Il y a de l’ambition donc, mais surtout les moyens nécessaires pour lui donner corps. Le premier volet est dans la lignée de ses deux dernières réalisations, denses et très orchestrées. Le niveau reste élevé, avec au passage quelques franches réussites, comme Le Penseur sur lequel ils se pose des questions existentielles en mode léger. On connaissait les violons de Juste Avant de Tomber et on les retrouve avec plaisir ici. C’est un mélodiste doué, et des morceaux comme Soleil Profond ou Testament le prouvent encore. Et il se permet aussi de mettre en musique Oh La Guitare d’Aragon.

Sans doute que Pauline Partout, Justine Nulle Part est peut-être une protest-song, mais elle est sacrément cryptique, il n’y a que Jean-Louis Murat pour assumer un tel degré de WTF qu’on retrouve aussi sur Au Ranch. Cet aplomb est un signe patent de confiance.

Si les références à Gainsbourg étaient sans doute pesantes au début de sa carrière, il les embrasse maintenant, avec des hommages qui frisent le pastiche. Ou le clin d’oeil appuyé, à vous de voir. Par exemple, les sons de guitare, les progressions d’accords de Morpheus Tequila auraient pu se retrouver sur L’Homme à la Tête de Chou. De même, Résidents, Visiteurs. Morceau de transition entre les deux albums et qui est une claire référence au Cargo Culte.

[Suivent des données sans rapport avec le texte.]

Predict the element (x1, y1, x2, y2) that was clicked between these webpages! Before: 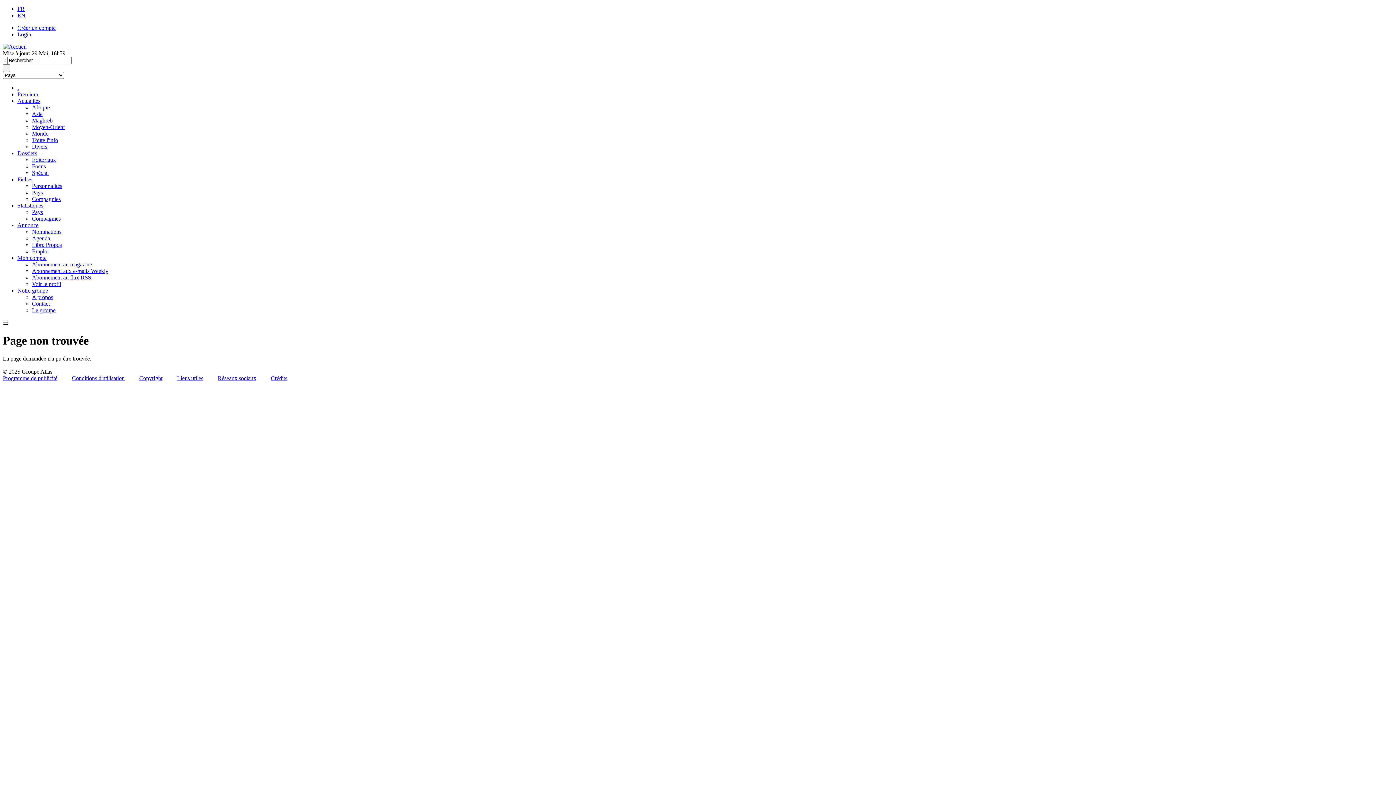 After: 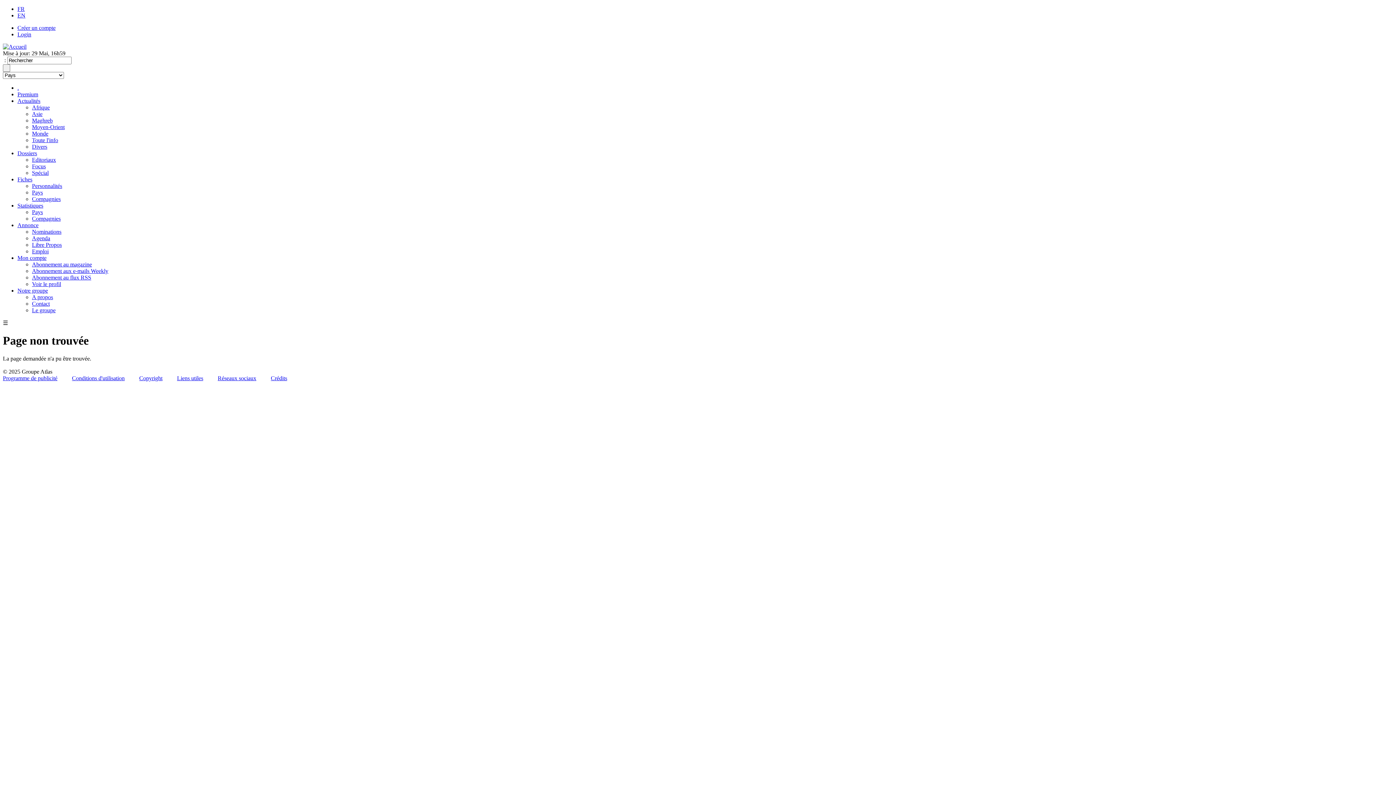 Action: bbox: (32, 268, 108, 274) label: Abonnement aux e-mails WeeklyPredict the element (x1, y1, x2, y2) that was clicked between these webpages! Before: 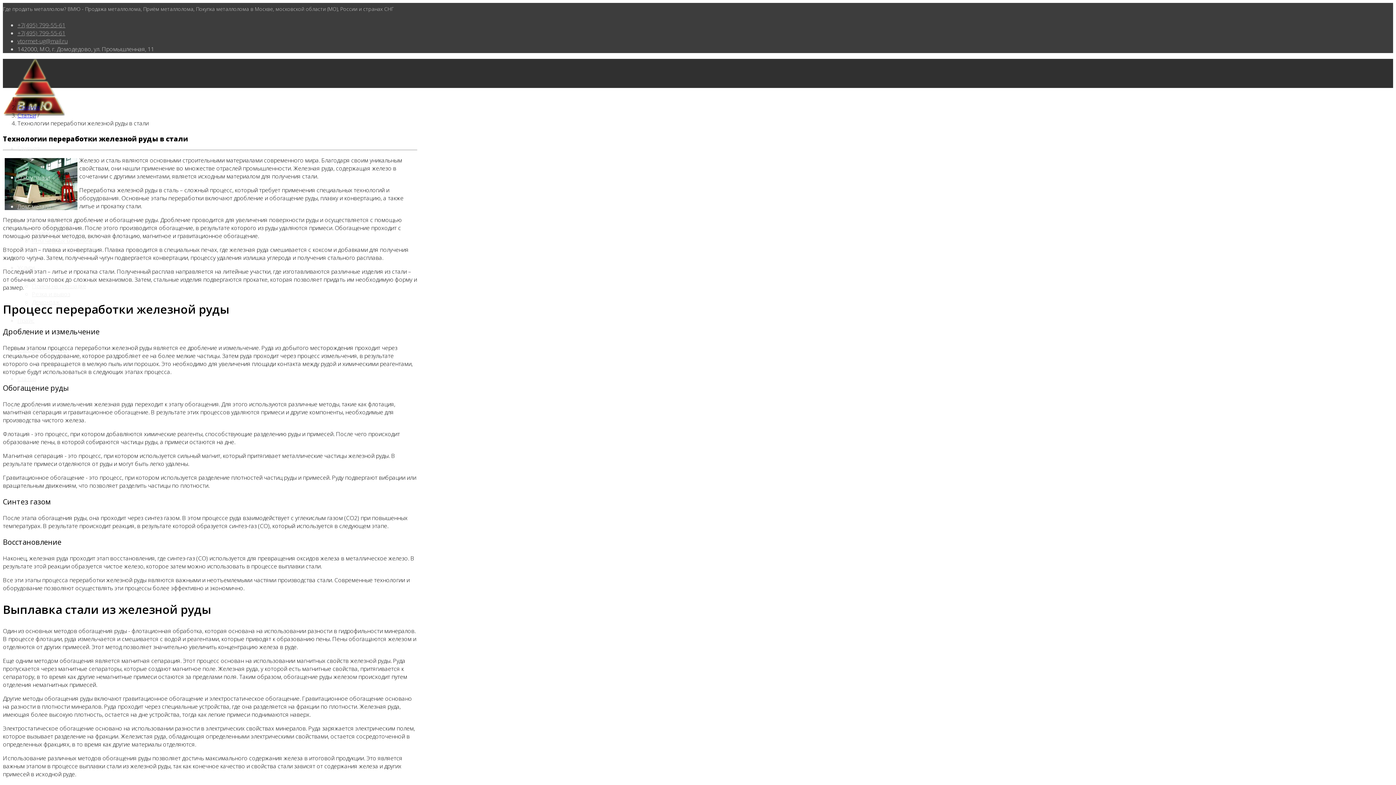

On a déjà confessé notre appétence limitée pour les rythmes sud-américains. Le minimalisme chaloupé de Mes Souvenirs, Mauvais Garçon ou Chanson de Pluie n’est pas notre tasse de cachaça. Il s’attaque à l’incunable Les Passantes de Brassens. Cabrel est déjà passé par là avec bonheur, rendant moins indispensable cette relecture fidèle aux cordes non indispensables. Il habite Sète, ce qui est sans doute une bonne raison de s’y frotter. Mais d’une manière générale, le temps nous a semblé long sur ce second volet. Tout est impeccables convenons-en mais le style pratiqué n’est pas ce qu’on préfère. C’est pas toi, c’est moi comme on dit dans les ruptures. Sauf que ce n’en est évidemment pas une.

La longueur de cet album est un signe positif de l’envie énorme de Benjamin Biolay, de son appétit intact. Evidemment, se lancer dans une écoute de près d’une heure et demie est ambitieux, surtout si on admet qu’une partie des morceaux nous est moins adressée. Mais il n’en reste pas moins qu’il maitrise son sujet comme personne.